A technical answer to the question "What Isa Thunk?" is that it is a change of address space (or memory addressing method).
In the Microsoft world, a "thunk" is a switch to another kind of address space, like to call 32-bit library functions from a 16-bit program.
Anyone with examples of how to do this? Last time I checked, this required particularly gross things like opening a socket connection between the 32-bit DLL and the 16-bit DLL. -- Sunir Shah
This (the socket-opening thing) is curiously reminiscent of some of the tricks apparently used by split-brain patients (who've had their cerebral commissure severed as a treatment for severe epilepsy) use to re-establish communication between the two halves of the brain. I always thought Microsoft products were brain-damaged... :-) -- Gareth Mc Caughan
OS/2 also needed to switch between 16-bit and 32-bit address spaces, and the little stubs that did it were also called thunks.
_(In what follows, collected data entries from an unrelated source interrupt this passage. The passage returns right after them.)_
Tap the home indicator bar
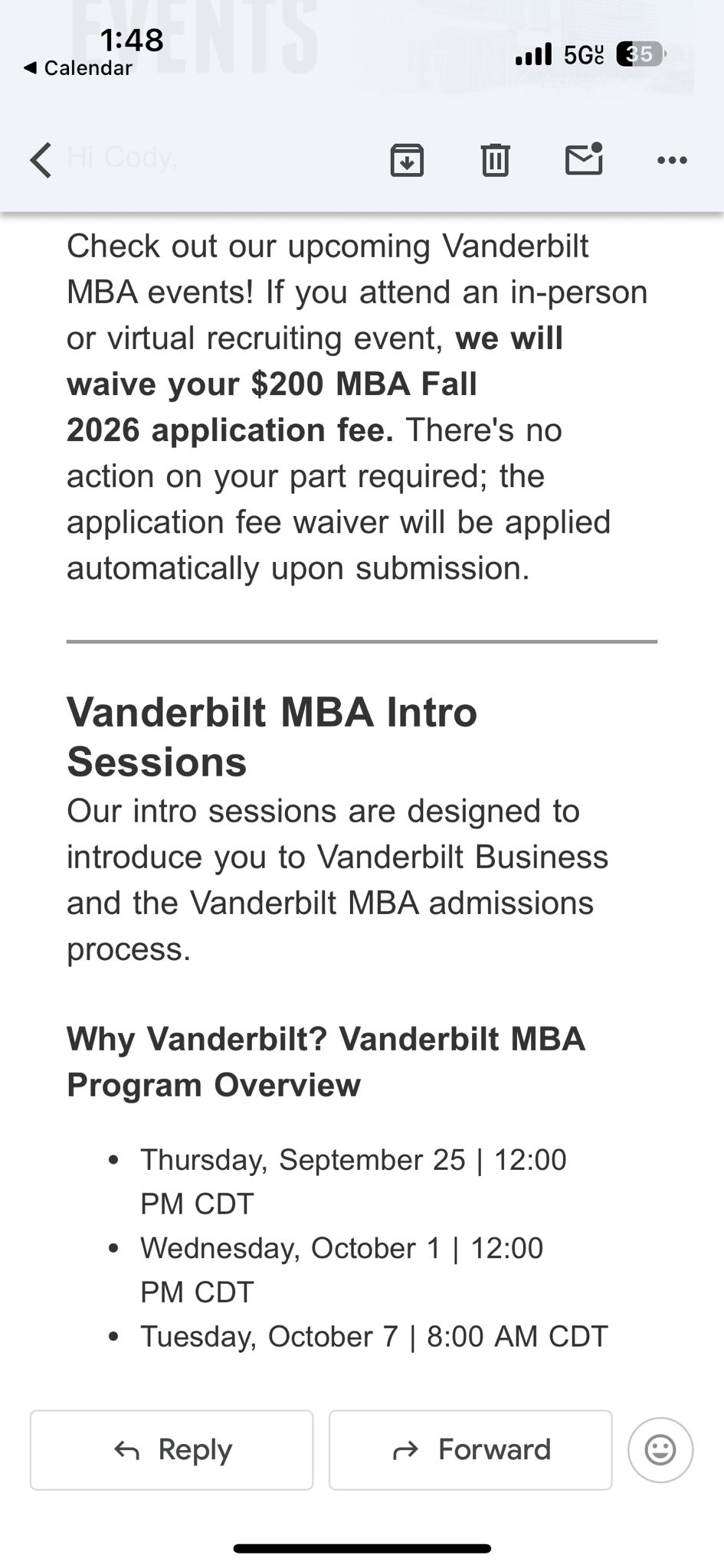The image size is (724, 1568). (362, 1548)
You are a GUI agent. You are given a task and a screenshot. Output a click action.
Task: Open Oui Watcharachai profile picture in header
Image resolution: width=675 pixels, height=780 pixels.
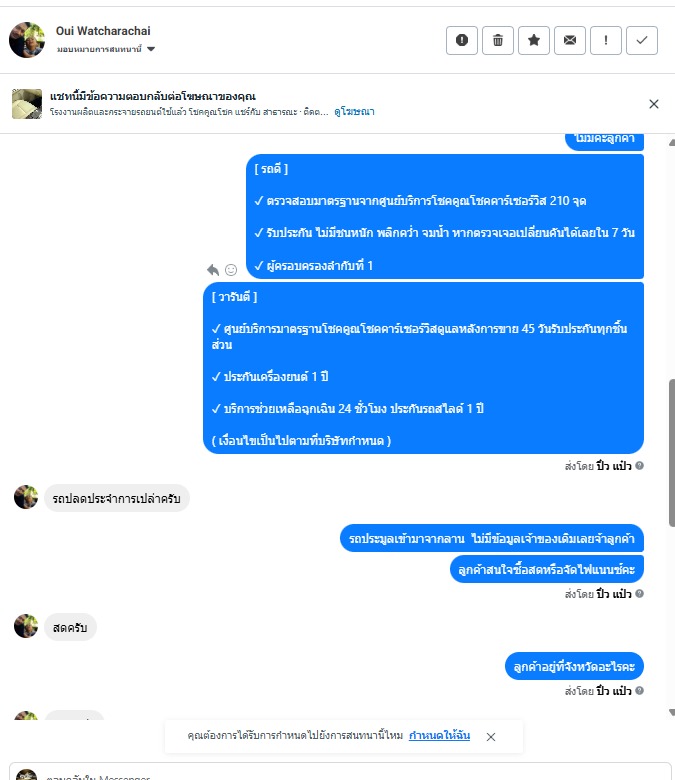pos(27,40)
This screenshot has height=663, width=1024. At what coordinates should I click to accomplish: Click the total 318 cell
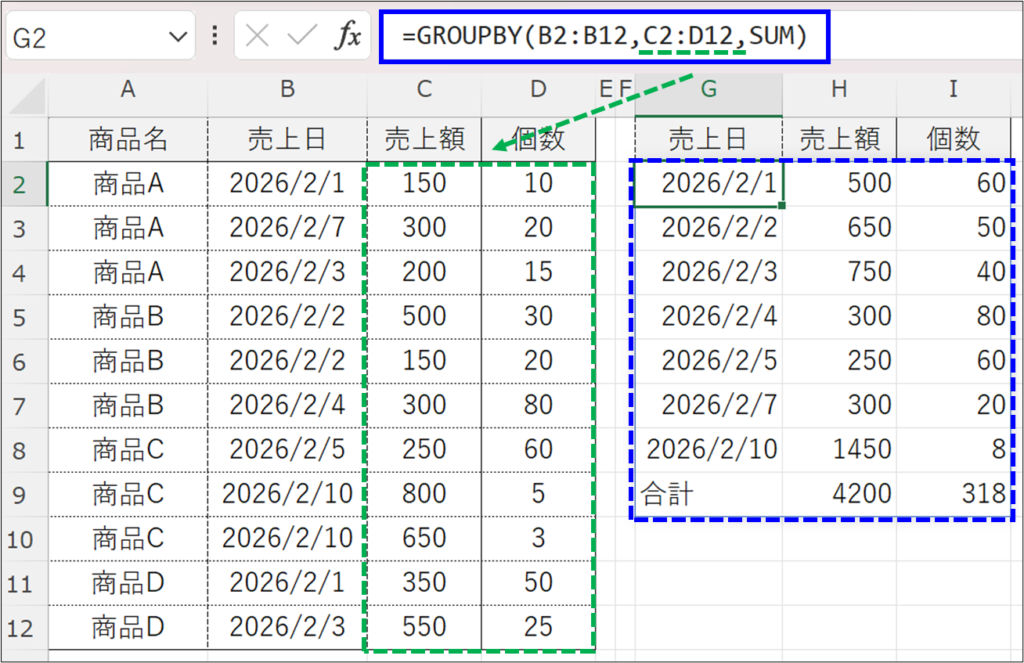point(953,494)
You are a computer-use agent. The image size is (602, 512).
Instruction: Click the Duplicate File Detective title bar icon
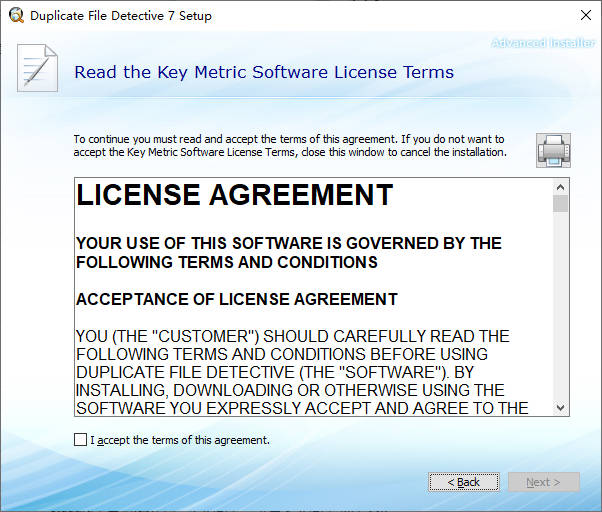click(x=14, y=16)
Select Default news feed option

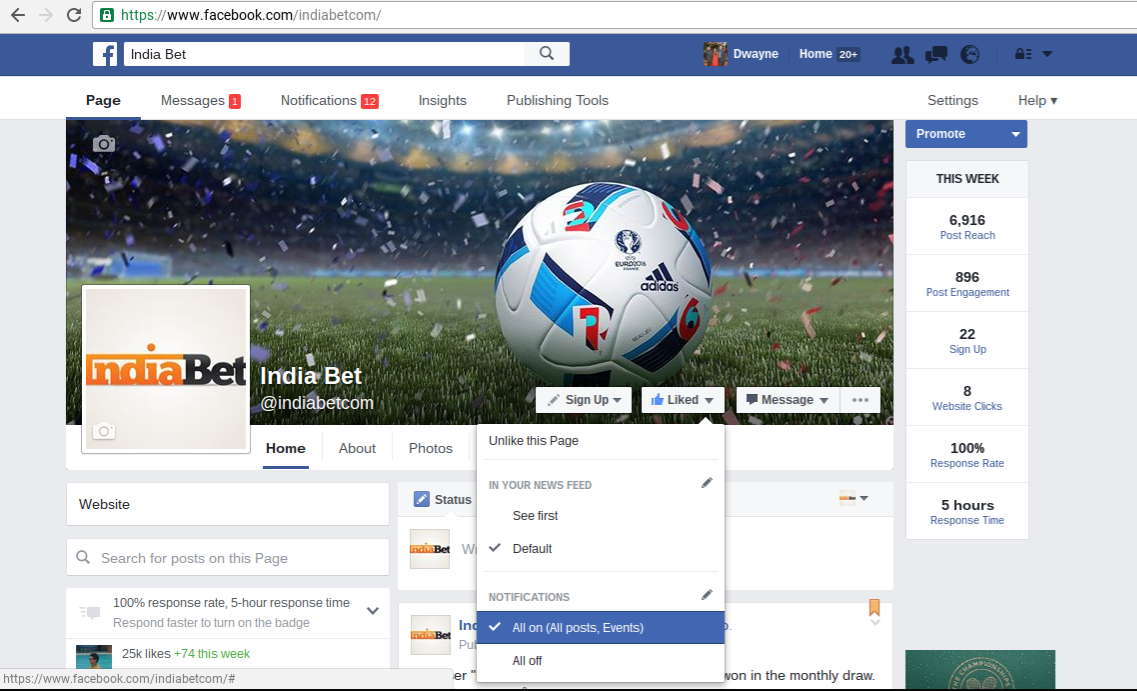click(x=532, y=549)

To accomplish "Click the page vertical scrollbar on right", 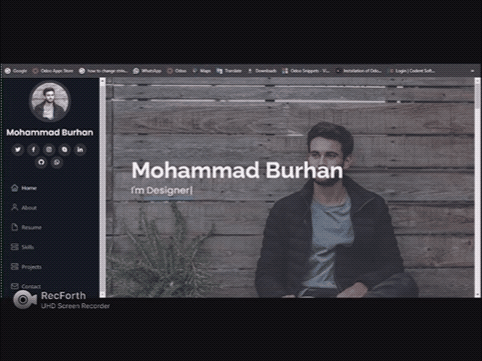I will [x=478, y=187].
As I recall, it has to do with call gates and other arcane things, but doesn't require sockets.
See Microsoft Knowledge Base Article ID Q154093, "HOWTO: Call 32-bit Code from 16-bit Code Under Windows 95" support.microsoft.com
I believe this loads the 32-bit DLL into the 16-bit process. -- Jeff Grigg
See Microsoft Knowledge Base Article ID Q155763, "HOWTO: Call 16-bit Code from 32-bit Code Under Windows 95" support.microsoft.com
I've also seen Win32 API functions to do this, but I've misplaced the reference...
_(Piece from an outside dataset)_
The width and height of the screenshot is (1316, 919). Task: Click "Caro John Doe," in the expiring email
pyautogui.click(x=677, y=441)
Originally the 80286 didn't have any way to switch from "large address space" back to "16 bit 8086 compatible" mode. It wasn't designed to; as who would want to switch back to 16 bit after upgrading? Well, lots of people wanted to switch back and forth, to access memory over the 1MB barrier and yet to still run the old 16-bit programs and OS. So clever hardware designers gave the software a way to trigger the reset pin of the CPU, causing it to restart -- redoing the power on reset process. So, every time you wanted to fetch or write a page of RAM to your RAM DISK, the system would switch "up" to 32 bit, fetch the data, and then "power on reset" the CPU. Quite a "thunk" just to switch address spaces, eh?
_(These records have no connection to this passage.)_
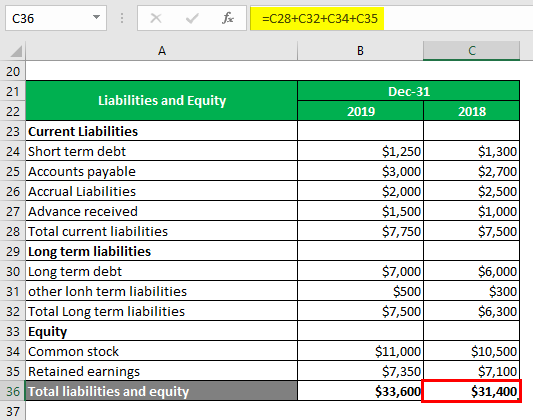Click the formula bar text =C28+C32+C34+C35

coord(320,18)
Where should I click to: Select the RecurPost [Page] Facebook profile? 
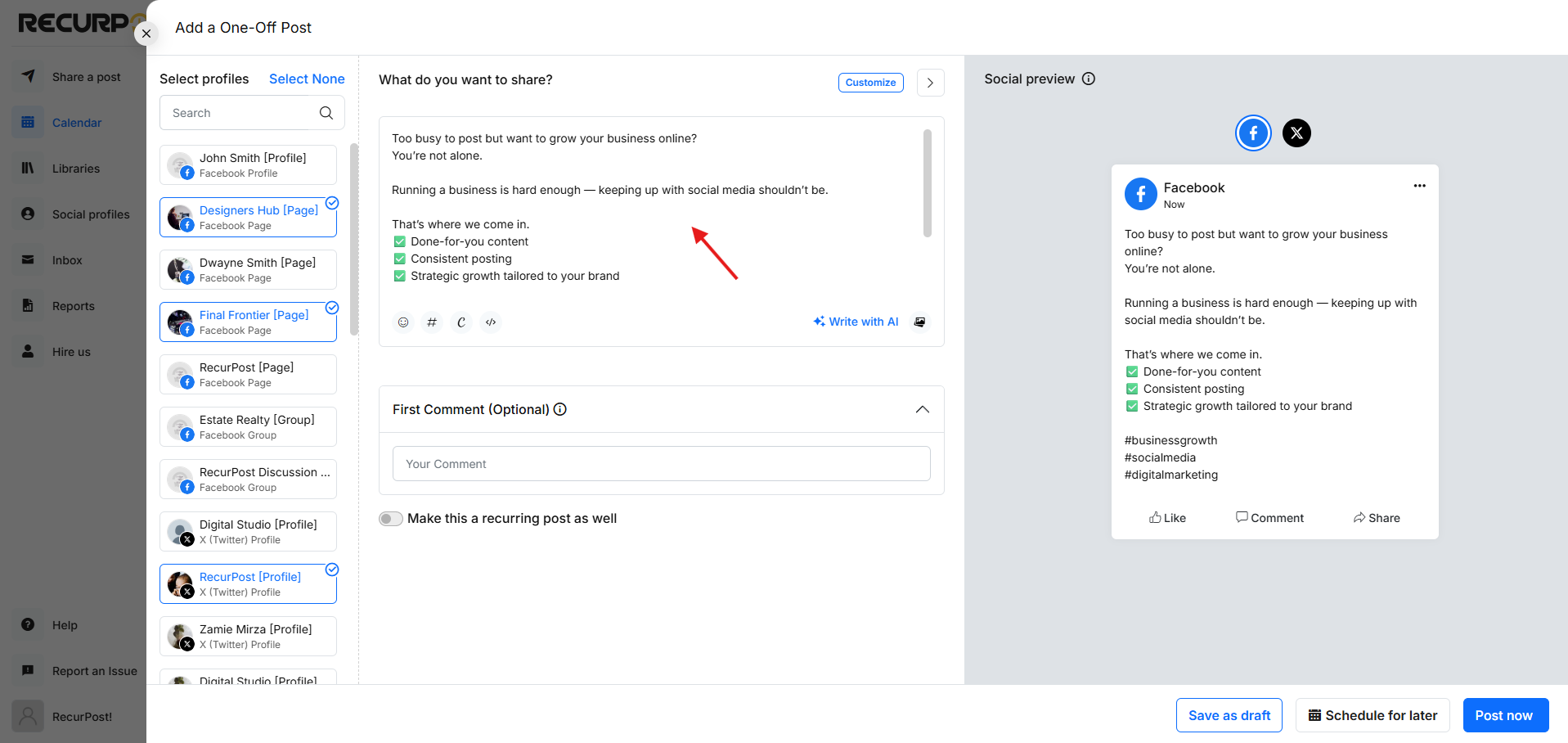click(248, 375)
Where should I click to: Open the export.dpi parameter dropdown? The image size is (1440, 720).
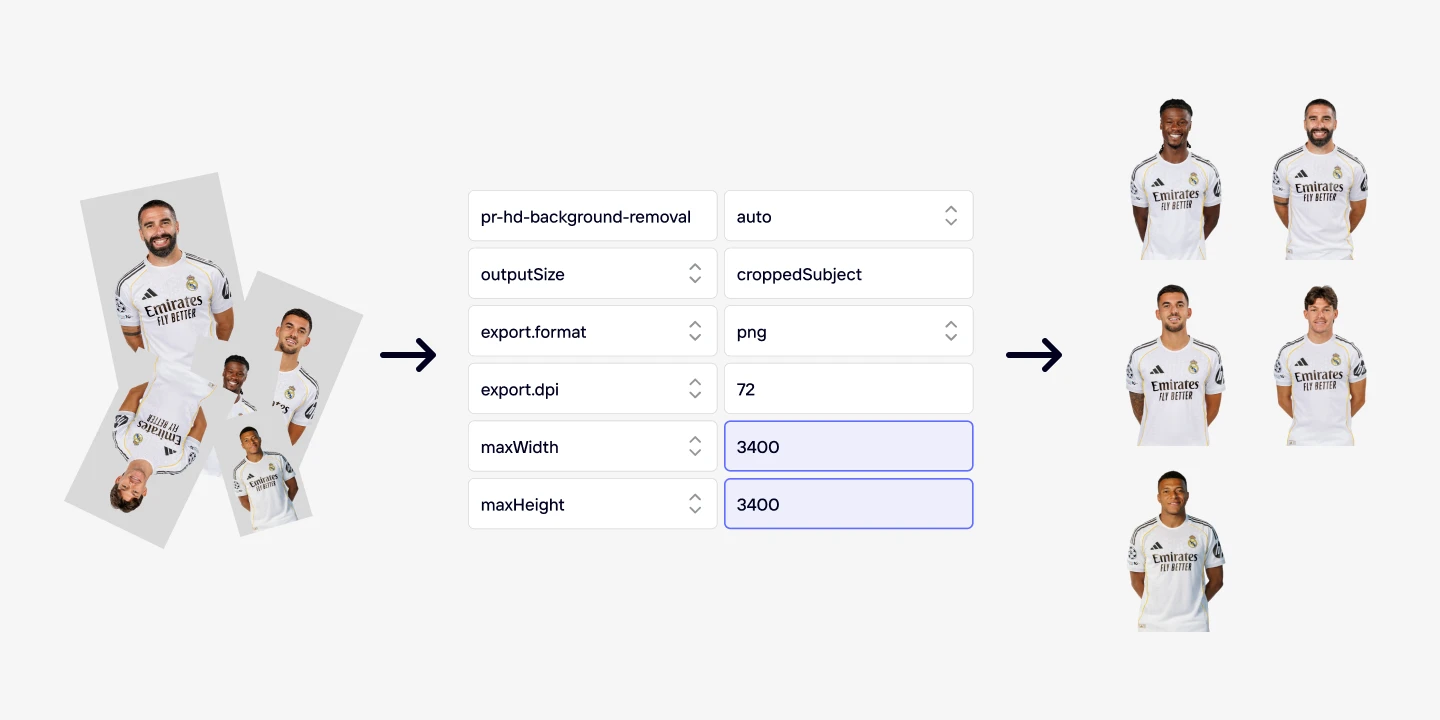point(694,390)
Well, it wasn't 32-bit; the size of a segment was still limited to 64k, and memory objects larger than that had to be split across multiple segments. What the 80286 offered was a way to have the segment registers map through a lookup table that contained base address and length, rather than treating them directly as (base address * 16). The addressing range was also extended somewhat; the '286 had 24 bits of physical address instead of 20. None of this changes the fact that the reset pin thing was a hack though.